A winning bet for late summer in Saratoga after Labor Day: Mrs. London’s cucumber-forward gazpacho, with an available sidewalk table to enjoy it.

Labor Day is the last day of the yearly meet at the Saratoga Race Course, and it spurs an exodus of tourists who have been here for what seems like forever. Though I am sure there are bookish bookies and timid toffs, the majority of the folks who visit Saratoga in summertime seem to revel in living large, partying hard and spending a little (or a lot) more than they normally do with hopes of making it back at the track.

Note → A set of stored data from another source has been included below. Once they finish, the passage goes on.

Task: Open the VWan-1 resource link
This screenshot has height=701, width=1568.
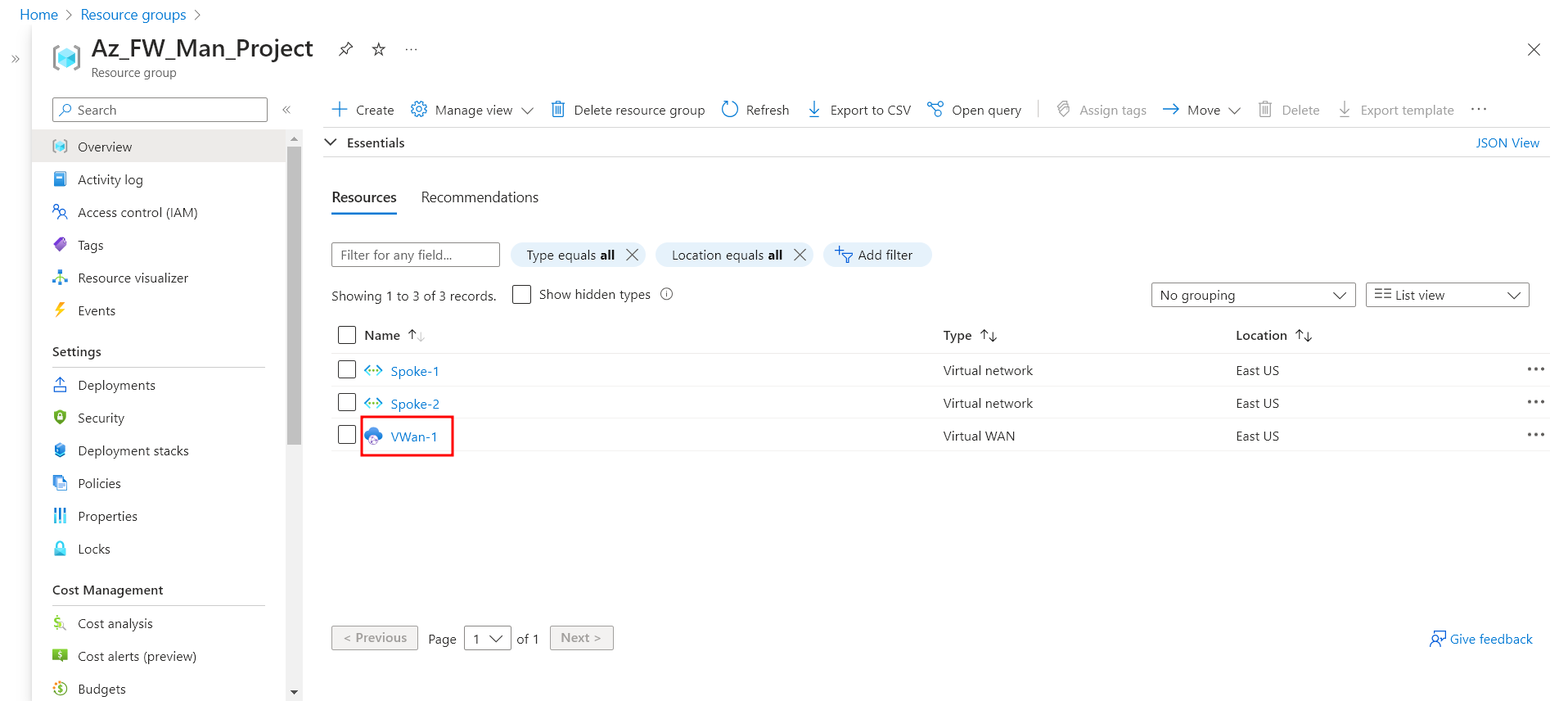Action: (414, 437)
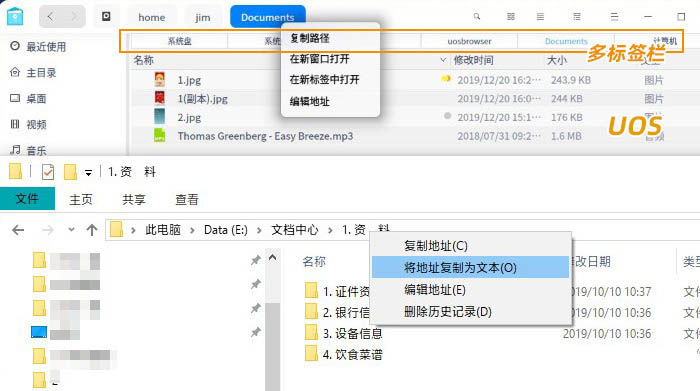This screenshot has height=391, width=700.
Task: Expand breadcrumb chevron after Data (E:)
Action: coord(259,230)
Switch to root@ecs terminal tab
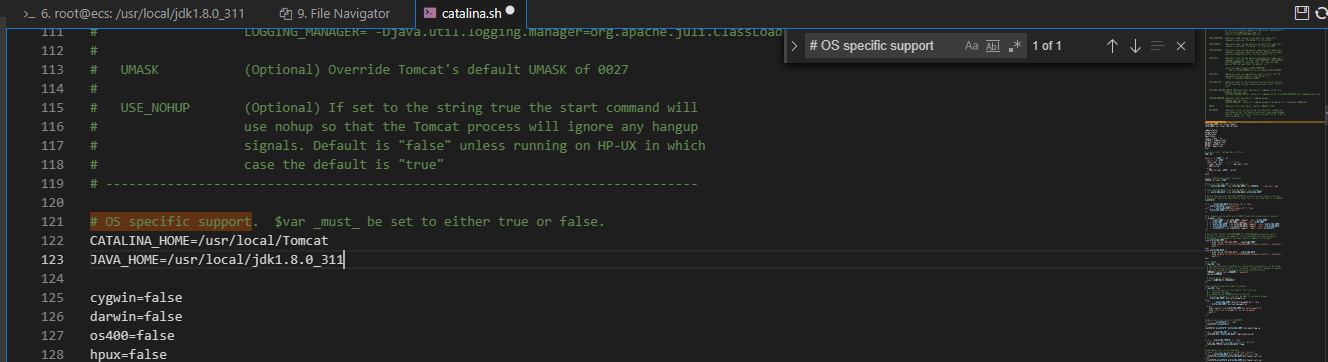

And there’s nothing wrong with that, in context. As the hostess at one of my favorite restaurants told me the other night, when a party on their patio ran overlong and I had to find another place to eat, “they’ve paid for it and can do what they want with it.” My group erred in thinking we could have conversation with our dinner and also dine in downtown Saratoga during the season—an exacta you are not likely to hit.

But now we’re back. 15 Church and Osteria Danny are two places I would not (or should not have) considered during the season, but now I’m looking forward to returning. I also plan to check out Upstairs at 43 Phila (former Ronnie & Ralphie’s) while Brady Duhame is cooking alongside Executive Chef Brian Bowden. And sipping an excellent glass of red wine really slowly while enjoying a coal-fired pizza at Taverna Novo.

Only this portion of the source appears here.